Get started with any existing GitHub repository:

  1. Install the Git-Xet client, returning to these instructions once Git-Xet has been installed.

  2. Go to the XetData GitHub App

    a. Click "Install"

    b. Select "Only select repositories" and select the repositories you want: Add select repositories

    c. Click "Install" once more.

  3. Make changes to your repo.

    a. Clone or run git pull for a repository that has the app installed.

    b. git add and git commit some large files, then git push your changes.

    • Wait for the git-xet filter to complete between commands
    • If you have a passphrase set, save it in your keychain to streamline prompts.
  4. Navigate to the GitHub UI and click on the latest commit or PR to see links to XetData views. Navigating to the file itself will only show a pointer file.

    • Install our browser extension to see XetHub views while browsing GitHub.
    • When sharing repos, reference this app so collaborators have the same experience.

That's it! If you navigate to the repository you specified, you should now see an initial commit from the XetData app to configure your repository. For subsequent repository edits, click "Configure" from the XetData GitHub App page and "Save" to persist your changes.

Browser Extension

We built a browser extension to enhance the experience while browsing GitHub. With this extension installed, navigate to any Xet-managed file to see a link to XetHub in file view.

GitHub File view with Extension

Install the Chrome browser extension now:

  1. Using Chrome, visit the XetData Chrome Extension Page
  2. Click Add to Chrome
  3. When prompted, click Add extension to add the extension to Chrome

Usage

Basic Git Usage

Use the Git commands you normally would with your XetData enabled repo. When large files are detected, we automatically and securely store them. Behind the scenes, we deduplicate your files at the block-level to improve file upload/download speeds. Every time you push a commit with changes to a large file from the command line, we will display a link to a rich view hosted on XetHub.

File view link

Similarly, for pull requests, we add a link to before-and-after difference view for each large file. This works for new and existing pull requests. Diff view link

Mount for quick read access

XetHub provides a read-only mount feature that streams data as you need it without the need to fully download a full repository. Mount usage is supported for all XetData-enabled GitHub repos.

  1. Copy the repo clone path from the Code dropdown in your GitHub repo UI: Clone repo for Xet mount

  2. From your teminal, run mount on the copied path:

    git xet mount <repo clone path>
  3. Use your local file browser or applications to access the mounted repository.
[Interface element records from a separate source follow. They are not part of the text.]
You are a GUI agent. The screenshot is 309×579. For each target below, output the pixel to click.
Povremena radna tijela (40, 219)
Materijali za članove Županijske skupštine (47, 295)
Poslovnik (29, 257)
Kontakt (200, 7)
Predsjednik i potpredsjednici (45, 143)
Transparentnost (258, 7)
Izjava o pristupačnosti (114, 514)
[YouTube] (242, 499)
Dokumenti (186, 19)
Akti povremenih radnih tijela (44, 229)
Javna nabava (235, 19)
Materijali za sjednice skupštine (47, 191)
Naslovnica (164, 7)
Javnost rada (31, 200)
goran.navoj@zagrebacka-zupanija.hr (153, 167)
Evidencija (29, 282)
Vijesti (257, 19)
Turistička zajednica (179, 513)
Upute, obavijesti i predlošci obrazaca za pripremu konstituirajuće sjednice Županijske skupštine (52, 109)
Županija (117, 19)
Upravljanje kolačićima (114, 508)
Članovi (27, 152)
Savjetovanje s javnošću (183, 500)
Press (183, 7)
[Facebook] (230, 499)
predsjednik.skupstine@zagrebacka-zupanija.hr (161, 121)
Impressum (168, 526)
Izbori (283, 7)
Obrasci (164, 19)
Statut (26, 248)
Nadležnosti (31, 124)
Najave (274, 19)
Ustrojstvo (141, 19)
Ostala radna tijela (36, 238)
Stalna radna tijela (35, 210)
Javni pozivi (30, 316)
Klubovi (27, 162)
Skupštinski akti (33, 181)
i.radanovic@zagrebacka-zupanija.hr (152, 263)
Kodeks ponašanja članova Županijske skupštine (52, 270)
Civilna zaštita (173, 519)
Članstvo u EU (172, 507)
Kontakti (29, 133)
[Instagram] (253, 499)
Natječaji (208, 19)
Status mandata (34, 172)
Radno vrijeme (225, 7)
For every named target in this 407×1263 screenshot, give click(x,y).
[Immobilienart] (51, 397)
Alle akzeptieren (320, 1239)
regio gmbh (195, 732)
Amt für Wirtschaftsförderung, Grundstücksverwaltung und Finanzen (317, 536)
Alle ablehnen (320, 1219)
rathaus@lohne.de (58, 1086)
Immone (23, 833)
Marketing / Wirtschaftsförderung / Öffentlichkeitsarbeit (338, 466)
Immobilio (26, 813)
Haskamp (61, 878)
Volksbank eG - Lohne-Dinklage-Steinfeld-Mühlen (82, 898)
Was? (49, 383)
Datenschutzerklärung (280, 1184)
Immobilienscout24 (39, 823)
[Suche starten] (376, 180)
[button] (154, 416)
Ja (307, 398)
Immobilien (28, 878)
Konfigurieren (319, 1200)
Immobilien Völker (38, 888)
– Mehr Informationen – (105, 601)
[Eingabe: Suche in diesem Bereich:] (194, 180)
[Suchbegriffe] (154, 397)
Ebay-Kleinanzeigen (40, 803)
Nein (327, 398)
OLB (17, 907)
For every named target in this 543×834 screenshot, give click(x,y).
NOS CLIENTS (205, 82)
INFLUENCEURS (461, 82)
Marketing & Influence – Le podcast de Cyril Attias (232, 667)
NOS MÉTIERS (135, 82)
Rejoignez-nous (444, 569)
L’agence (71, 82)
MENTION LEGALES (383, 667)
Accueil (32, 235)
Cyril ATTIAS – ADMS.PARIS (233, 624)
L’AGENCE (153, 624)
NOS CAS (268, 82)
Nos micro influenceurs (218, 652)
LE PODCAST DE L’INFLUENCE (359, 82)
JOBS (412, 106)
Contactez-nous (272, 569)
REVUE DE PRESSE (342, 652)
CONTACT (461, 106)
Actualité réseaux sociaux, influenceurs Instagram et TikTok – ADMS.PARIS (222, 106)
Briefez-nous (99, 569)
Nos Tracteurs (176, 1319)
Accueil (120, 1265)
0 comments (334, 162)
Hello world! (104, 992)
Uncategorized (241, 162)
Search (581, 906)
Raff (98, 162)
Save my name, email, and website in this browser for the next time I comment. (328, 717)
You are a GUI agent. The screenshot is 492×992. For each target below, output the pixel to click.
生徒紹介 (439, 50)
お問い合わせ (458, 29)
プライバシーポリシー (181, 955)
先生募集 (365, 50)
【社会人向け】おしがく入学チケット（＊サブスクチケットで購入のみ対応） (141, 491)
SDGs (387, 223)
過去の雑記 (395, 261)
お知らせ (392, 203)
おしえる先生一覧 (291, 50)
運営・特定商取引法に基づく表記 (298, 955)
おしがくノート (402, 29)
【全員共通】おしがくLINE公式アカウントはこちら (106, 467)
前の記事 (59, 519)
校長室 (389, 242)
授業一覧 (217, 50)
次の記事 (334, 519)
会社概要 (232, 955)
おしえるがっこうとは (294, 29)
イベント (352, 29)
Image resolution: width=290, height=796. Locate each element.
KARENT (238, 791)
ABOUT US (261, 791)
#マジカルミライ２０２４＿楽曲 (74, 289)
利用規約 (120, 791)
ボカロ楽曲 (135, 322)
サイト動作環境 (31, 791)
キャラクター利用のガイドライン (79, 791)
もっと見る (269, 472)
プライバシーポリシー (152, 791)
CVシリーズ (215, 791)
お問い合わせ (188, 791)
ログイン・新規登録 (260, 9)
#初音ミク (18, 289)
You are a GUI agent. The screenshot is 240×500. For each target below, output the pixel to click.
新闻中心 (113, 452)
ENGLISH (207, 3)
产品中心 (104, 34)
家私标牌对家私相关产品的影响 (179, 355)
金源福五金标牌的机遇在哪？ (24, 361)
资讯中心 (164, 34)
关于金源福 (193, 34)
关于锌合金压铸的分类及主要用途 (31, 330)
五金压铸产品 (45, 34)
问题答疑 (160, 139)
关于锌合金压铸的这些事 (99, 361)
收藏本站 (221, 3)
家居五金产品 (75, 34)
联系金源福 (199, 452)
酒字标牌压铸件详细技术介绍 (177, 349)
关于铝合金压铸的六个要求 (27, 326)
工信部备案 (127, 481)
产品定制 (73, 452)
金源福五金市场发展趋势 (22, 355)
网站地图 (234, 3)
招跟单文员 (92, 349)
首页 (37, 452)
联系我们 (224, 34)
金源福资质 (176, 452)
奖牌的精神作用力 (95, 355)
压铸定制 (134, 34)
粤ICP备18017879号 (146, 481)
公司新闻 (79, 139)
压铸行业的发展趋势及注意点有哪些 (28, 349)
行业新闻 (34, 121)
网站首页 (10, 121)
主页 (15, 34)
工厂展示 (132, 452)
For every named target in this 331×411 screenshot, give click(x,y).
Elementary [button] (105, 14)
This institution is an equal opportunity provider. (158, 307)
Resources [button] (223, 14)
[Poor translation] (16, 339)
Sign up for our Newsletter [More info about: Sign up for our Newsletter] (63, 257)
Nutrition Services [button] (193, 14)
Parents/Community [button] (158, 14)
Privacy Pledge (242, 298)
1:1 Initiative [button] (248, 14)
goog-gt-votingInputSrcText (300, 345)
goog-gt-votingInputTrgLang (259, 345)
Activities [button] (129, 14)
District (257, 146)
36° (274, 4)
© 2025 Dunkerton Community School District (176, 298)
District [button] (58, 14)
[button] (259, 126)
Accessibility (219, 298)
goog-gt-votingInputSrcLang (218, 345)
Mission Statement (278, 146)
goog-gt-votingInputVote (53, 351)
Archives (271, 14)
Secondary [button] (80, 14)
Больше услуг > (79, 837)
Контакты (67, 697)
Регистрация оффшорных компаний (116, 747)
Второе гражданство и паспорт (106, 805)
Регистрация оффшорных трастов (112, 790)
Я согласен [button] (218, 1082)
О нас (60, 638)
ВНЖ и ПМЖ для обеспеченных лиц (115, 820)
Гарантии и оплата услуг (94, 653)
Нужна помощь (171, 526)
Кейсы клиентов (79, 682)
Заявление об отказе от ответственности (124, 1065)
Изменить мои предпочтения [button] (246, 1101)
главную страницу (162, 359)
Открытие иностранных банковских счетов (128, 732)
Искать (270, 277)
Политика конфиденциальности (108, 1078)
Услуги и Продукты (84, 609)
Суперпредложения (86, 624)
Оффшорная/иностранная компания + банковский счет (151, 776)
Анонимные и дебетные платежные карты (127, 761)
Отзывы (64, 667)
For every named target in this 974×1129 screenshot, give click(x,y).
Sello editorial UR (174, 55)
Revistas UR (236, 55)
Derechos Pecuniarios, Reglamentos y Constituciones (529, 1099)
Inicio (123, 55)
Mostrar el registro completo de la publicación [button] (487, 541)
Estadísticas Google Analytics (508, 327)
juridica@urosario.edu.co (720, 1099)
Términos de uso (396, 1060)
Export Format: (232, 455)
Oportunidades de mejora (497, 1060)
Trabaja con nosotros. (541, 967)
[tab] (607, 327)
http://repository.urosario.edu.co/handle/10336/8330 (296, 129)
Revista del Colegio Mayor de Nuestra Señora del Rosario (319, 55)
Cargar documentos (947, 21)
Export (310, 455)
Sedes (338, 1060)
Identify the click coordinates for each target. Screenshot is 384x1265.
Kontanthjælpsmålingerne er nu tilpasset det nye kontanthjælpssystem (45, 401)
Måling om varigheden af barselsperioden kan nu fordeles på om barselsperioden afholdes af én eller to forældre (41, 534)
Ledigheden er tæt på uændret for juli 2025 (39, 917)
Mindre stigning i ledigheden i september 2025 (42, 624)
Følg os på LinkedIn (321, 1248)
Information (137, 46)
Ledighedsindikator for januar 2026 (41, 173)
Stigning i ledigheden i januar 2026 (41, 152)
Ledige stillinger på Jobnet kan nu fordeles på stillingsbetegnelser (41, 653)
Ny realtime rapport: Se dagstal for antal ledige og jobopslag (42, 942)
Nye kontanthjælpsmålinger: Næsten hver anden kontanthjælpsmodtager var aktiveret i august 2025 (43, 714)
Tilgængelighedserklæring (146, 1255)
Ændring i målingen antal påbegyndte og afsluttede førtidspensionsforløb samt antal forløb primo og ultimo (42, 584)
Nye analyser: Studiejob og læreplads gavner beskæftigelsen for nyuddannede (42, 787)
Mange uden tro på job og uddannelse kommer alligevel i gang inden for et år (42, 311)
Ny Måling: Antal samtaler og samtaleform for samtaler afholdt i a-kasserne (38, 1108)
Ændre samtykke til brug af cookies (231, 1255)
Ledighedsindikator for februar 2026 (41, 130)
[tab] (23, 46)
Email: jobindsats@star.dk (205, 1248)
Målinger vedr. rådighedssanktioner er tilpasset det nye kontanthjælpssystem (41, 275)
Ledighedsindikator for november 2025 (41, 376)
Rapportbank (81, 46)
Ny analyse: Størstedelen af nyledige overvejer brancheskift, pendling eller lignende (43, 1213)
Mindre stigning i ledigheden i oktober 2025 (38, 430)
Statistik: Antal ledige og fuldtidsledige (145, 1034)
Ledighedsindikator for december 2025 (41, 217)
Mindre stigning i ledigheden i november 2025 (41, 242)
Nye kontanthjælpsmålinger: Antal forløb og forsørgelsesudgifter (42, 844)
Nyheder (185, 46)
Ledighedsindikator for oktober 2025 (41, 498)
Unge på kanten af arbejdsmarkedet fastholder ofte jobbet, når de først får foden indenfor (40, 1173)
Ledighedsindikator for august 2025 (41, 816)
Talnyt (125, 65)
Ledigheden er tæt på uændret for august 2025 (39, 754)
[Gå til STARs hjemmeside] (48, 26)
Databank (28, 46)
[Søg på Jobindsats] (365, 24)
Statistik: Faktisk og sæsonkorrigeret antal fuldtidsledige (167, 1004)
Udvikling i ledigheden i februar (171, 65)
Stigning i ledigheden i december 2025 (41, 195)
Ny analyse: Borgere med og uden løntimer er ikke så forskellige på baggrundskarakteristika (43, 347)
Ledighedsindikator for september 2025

  4. When finished, unmount with:

    umount <repo name>

Known Limitations

The XetData GitHub App is currently in beta.

Processing Limits

Our beta system is currently limited to 20 requests per push and pull request. This means that if you create a push or pull request with more than 20 files in it, we will only process the first 20 files to add the view links. As a workaround, we suggest limiting pushes and pull requests to 20 files each to ensure that you can browse to every file you push.

Default branch protection

Our app requires access to the default branch in order to initialize repos. If your access is limited due to branch protections, add the XetData GitHub App to your list of exclusions as seen below, then re-add the repo to the app.

Adding app to branch protection exclusions Similarly, you can manually configure a repo in a branch with the following:

  1. cd to a clone of your repo
  2. Run git xet init
  3. Add, commit, and push
  4. Push your Git notes with git push origin "refs/notes/*"

Forking workflow

Forking normal Git repos works naturally. When forking a XetData enabled repo, however, you will need to add the new fork to your XetData GitHub App's selected repository list to see large file view links on commits and pull requests.

Large file views

The XetHub viewer currently support visualizing CSV files and image files, as well as the option to download before-and-after versions of any file. Files of up to 5MB can be loaded in the UI; we recommend downloading or mounting larger files for local exploration.

Uninstalling the XetData GitHub app

There are no automatic paths for uninstalling the XetData GitHub app. Follow the manual process below.

  1. Edit .gitattributes, removing the following code:
    # XET LOCK
    * filter=xet diff=xet merge=xet -text
    *.gitattributes filter=
    *.xet/** filter=
  2. Convert your XetData managed files back to raw data with the following command:
    git add --renormalize .
  3. Commit and push From that point on, XetData will no longer manage or store any newly added files.

XetHub compatibility

We currently do not support advanced PyXet or Xet CLI access patterns for GitHub repositories. Other XetHub-specific features that are not supported include Vega visualizations and Capsules.